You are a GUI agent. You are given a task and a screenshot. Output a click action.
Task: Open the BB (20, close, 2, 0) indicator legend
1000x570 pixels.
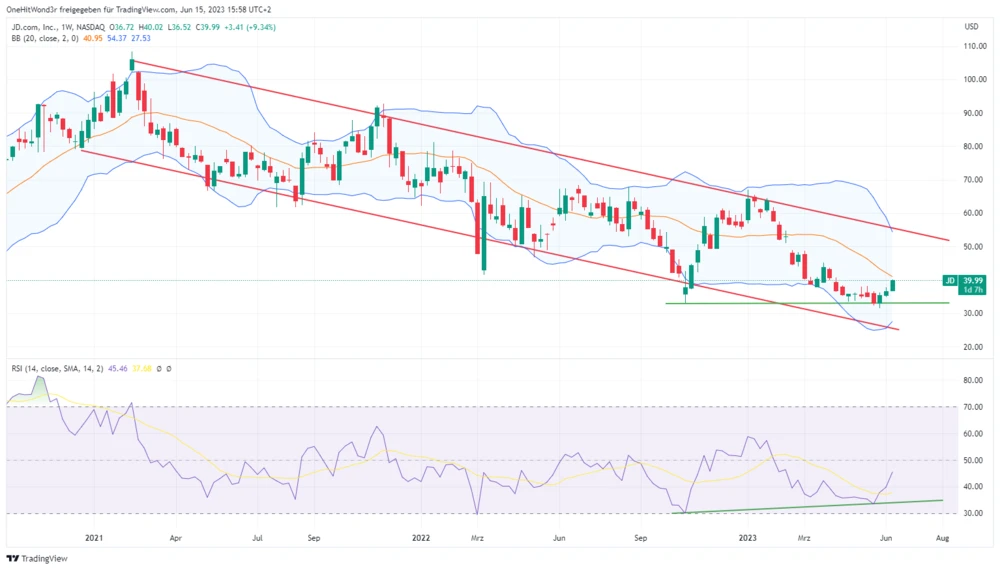click(47, 38)
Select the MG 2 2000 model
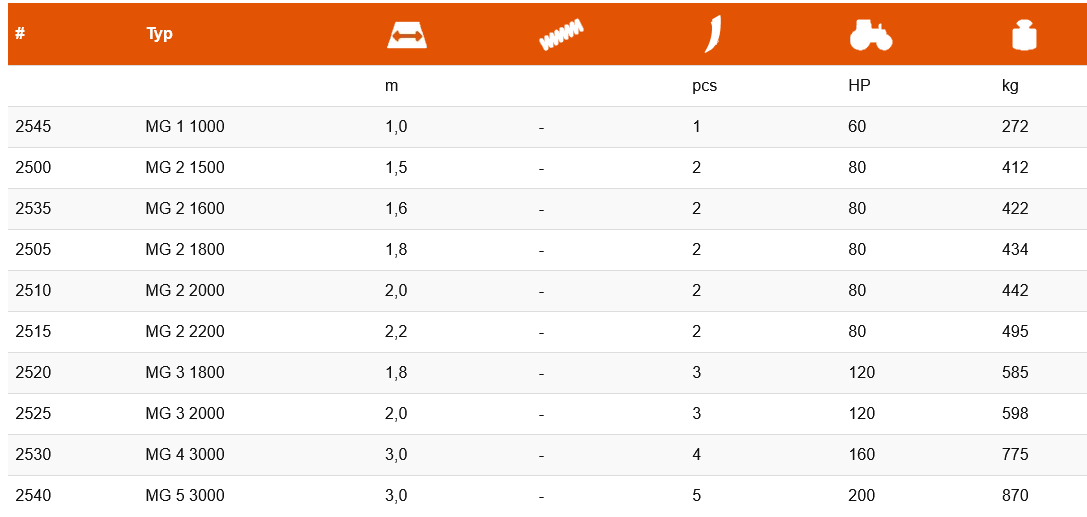This screenshot has height=517, width=1087. (x=185, y=291)
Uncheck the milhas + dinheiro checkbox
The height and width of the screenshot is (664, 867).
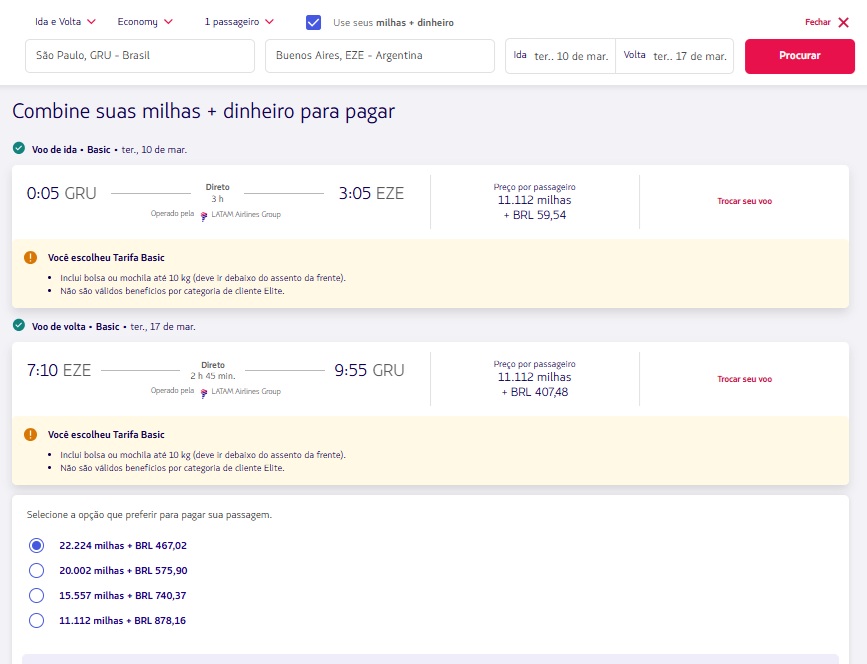point(313,22)
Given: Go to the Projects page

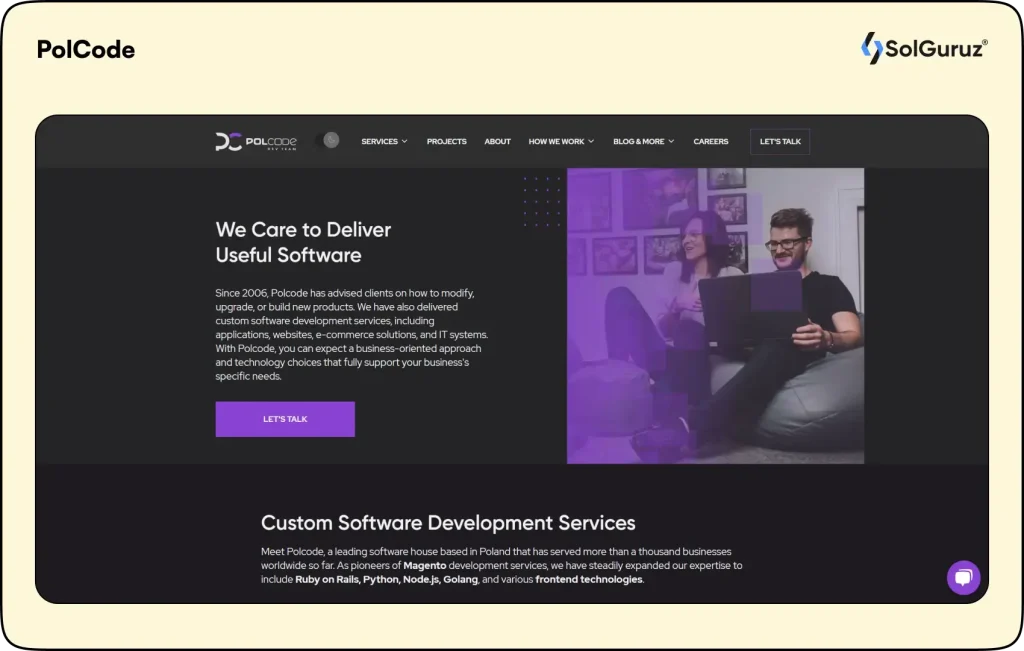Looking at the screenshot, I should tap(446, 142).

Assigned task:
Only the lines from the one with "1000x570 pixels." through the last line of the listing belong in your answer; copy them exactly and skip the pictures.

Task result:
1000x570 pixels.
click(47, 38)
Select the MG 2 2000 model
This screenshot has height=517, width=1087. (x=185, y=291)
Uncheck the milhas + dinheiro checkbox
The height and width of the screenshot is (664, 867).
point(313,22)
Given: Go to the Projects page

Looking at the screenshot, I should tap(446, 142).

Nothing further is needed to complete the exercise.